Aim of the task:
With the pictures set aside, write out all of the data exactly as it stands.

Extracted records:
::::

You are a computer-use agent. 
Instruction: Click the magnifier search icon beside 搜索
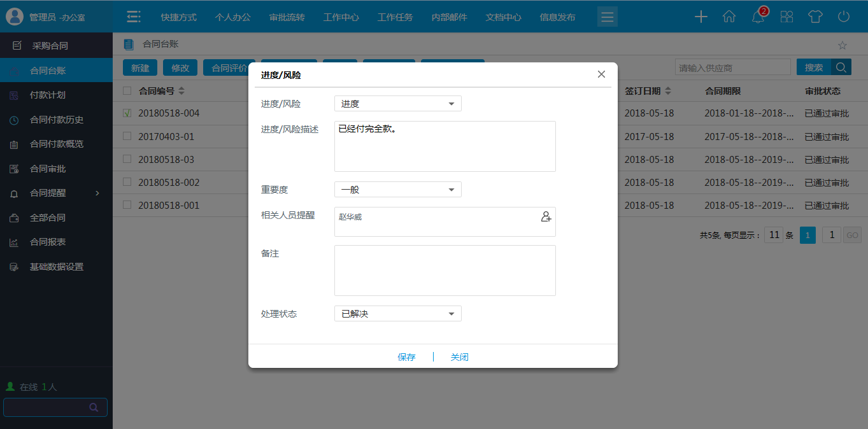pyautogui.click(x=841, y=67)
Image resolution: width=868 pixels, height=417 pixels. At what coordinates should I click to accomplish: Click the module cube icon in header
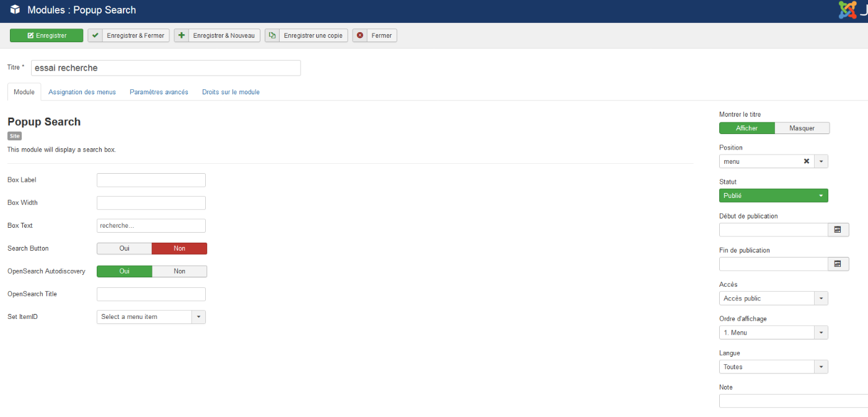pos(15,10)
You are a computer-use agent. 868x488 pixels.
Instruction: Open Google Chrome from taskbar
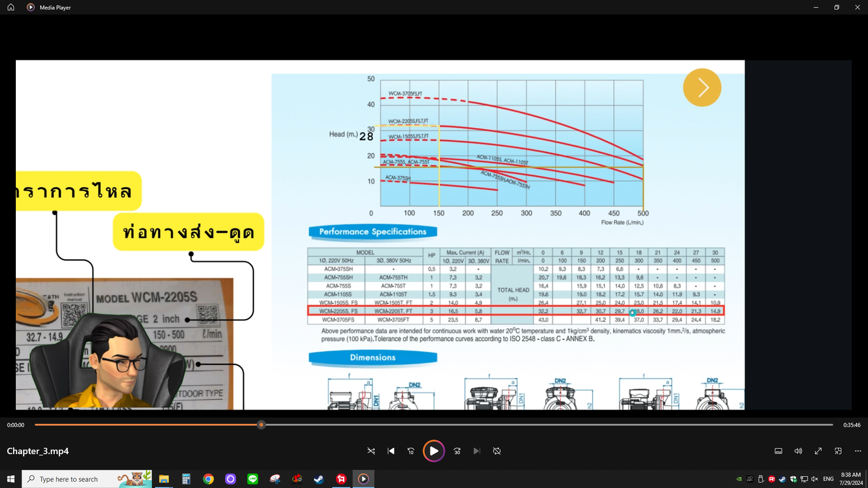click(209, 479)
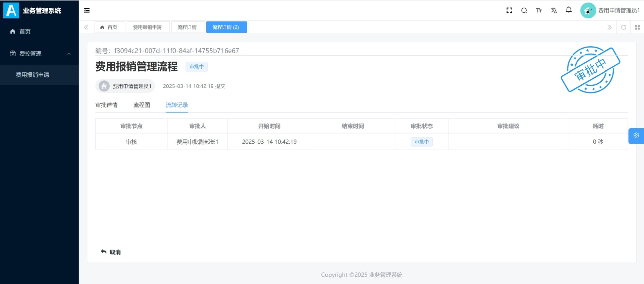Open the 费用报销申请 page tab
Screen dimensions: 644x284
point(147,27)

::::

Result below:
You are a computer-use agent. 
Instruction: Click the magnifier search icon beside 搜索
pyautogui.click(x=841, y=67)
Image resolution: width=868 pixels, height=417 pixels. At what coordinates should I click to accomplish: Click the module cube icon in header
pos(15,10)
You are a computer-use agent. 868x488 pixels.
Instruction: Open Google Chrome from taskbar
click(209, 479)
Open the 费用报销申请 page tab
Screen dimensions: 644x284
point(147,27)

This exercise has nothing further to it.